Washington (awp/afp) - Le président américain Donald Trump pourrait considérablement augmenter son influence sur la Banque centrale américaine (Fed) après la démission d'un de ses gouverneurs qui était l'un des principaux architectes des régulations bancaires prises après la crise de 2008.

Daniel Tarullo, gouverneur de la Banque centrale américaine nommé par le président Obama en 2009, a annoncé vendredi qu'il démissionnerait de ses fonctions en avril prochain, soit cinq ans avant la fin prévue de son mandat en 2022.

Artisan prépondérant au sein de la Fed des nouvelles règles qui ont imposé aux banques de conserver davantage de fonds propres pour faire face à des crises, cet ancien professeur de droit a assuré qu'il avait envisagé son retrait avant l'arrivée de l'administration Trump.

"Sa profonde expertise, son jugement irréprochable, ses constats pertinents et son assistance stratégique vont vraiment nous manquer", a déclaré la présidente de la Réserve fédérale, Janet Yellen, dont le mandat arrive lui-même à expiration dans un an exactement.

Le départ de ce gouverneur renforce en tout cas la possibilité pour l'administration Trump d'orienter la régulation dans ce domaine, même si une grande part de celle-ci passe par la législation.

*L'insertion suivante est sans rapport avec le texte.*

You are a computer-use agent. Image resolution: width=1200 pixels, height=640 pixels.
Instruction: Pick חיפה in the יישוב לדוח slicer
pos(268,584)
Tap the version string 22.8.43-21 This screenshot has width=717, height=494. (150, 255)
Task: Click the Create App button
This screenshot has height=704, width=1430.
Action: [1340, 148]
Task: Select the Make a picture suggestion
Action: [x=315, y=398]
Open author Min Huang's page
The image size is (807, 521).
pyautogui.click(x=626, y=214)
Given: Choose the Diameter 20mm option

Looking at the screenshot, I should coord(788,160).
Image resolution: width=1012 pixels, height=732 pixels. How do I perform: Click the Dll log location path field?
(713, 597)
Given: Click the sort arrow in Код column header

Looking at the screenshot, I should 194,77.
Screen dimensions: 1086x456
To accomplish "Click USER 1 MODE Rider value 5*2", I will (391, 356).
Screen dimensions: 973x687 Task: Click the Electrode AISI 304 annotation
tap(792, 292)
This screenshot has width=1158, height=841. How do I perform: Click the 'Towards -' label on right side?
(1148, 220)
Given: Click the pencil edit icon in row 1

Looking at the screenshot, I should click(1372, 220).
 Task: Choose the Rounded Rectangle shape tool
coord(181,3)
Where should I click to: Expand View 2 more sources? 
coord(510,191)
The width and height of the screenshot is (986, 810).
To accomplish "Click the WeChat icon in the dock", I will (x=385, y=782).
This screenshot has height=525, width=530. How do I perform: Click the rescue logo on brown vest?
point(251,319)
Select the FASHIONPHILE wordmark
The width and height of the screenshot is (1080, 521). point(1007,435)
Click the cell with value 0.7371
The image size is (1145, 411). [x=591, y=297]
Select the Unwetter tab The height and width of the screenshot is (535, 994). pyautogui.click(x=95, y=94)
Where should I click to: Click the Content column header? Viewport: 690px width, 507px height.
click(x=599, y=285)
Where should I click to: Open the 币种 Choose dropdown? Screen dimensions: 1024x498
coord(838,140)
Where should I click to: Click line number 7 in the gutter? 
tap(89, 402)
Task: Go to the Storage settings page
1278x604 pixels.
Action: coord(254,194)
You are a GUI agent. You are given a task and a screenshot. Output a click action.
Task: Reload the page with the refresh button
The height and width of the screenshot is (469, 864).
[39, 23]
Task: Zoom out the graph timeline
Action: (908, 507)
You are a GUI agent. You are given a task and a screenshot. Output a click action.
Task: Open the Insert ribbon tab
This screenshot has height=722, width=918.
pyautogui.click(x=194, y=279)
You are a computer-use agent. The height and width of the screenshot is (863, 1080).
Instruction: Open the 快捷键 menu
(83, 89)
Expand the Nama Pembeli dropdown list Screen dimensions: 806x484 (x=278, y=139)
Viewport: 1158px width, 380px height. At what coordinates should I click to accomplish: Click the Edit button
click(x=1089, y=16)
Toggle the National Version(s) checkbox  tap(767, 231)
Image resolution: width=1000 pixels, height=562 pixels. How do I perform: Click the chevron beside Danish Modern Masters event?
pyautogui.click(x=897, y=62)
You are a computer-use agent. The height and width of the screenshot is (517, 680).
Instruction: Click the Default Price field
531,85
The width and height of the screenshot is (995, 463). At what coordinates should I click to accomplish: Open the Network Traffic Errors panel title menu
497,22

C'est la Banque centrale par exemple qui décide du niveau du coussin de capitaux propres à conserver, du feu vert de la distribution de dividendes quand une banque est faible financièrement ou encore du scénario des tests de résistance. Les grands principes de la régulation bancaire, eux, passent par la loi Dodd-Frank, qui ne pourra être modifiée qu'avec l'aval du Congrès.

- Trois sièges vacants -

La démission de M. Tarullo porte à trois le nombre de sièges de gouverneurs à pourvoir désormais au sein du Conseil d'administration de la Fed qui en compte sept.

"Cela fait une bonne partie du Conseil qui peut être basculé assez rapidement", a indiqué à l'AFP Tim Duy, professeur d'économie à l'Université d'Oregon.

"Cela aura des implications sur comment Donald Trump peut faire de la Fed +la sienne+ mais on a encore peu d'information sur ce que cela signifie pour lui", a-t-il ajouté.

Pour David Wessel, expert à la Brookings Institution, "le président va probablement nommer un responsable de la surveillance bancaire qui pourrait être plus sceptique sur l'importance des régulations que ne l'était Tarullo".

Parmi les noms avancés figure David Nason. Cet actuel dirigeant chez General Electric a été adjoint au secrétaire au Trésor Henry Paulson lorsque, devant la déroute financière de plusieurs banques et établissements de crédit, l'Etat a dû mettre la main au portefeuille pour sauver leur mise.

"Il sera peut-être plus dubitatif que Tarullo sur le mérite de la régulation mais il a été sur le champ de bataille pendant la crise. Il sait ce qu'il peut arriver quand on efface trop de garde-fous", a commenté David Wessel. Ont également été cités, John Taylor, professeur d'économie à l'université de Stanford auteur de la fameuse règle de politique monétaire "la règle de Taylor" et Kevin Warsh, un ancien gouverneur de la Fed, démissionnaire en 2011.

Il est moins sûr que ces futurs changements parmi les gouverneurs modifient vraiment la donne au niveau de la politique monétaire. La patronne de la Fed, Janet Yellen, réputée être du camp des "colombes" qui préfèrent garder des taux bas le plus longtemps possible, reste par sa fonction la force dominante au sein du Comité monétaire (FOMC).

Et malgré ses déclarations incendiaires pendant la campagne électorale sur la "grosse, sale bulle financière" mettant en cause les bas taux d'intérêt maintenus par "cette Janet Yellen", il n'est pas certain que le président Trump s'apprête à nommer des gouverneurs "faucons", pressés de remonter le coût du crédit.

"Je n'ai jamais rencontré de président des Etats-Unis qui réclame des taux d'intérêt plus hauts et je n'ai jamais rencontré de promoteur immobilier qui soit en faveur de taux d'intérêt élevés", rappelle David Wessel en soulignant que le flou règne encore sur les initiatives économiques du nouveau président.

Mais Janet Yellen, qui va répondre mardi et mercredi aux questions des parlementaires américains, devra adapter la politique de son institution aux initiatives budgétaires de la nouvelle administration, tout en composant avec une équipe renouvelée et en attendant une décision sur son propre sort.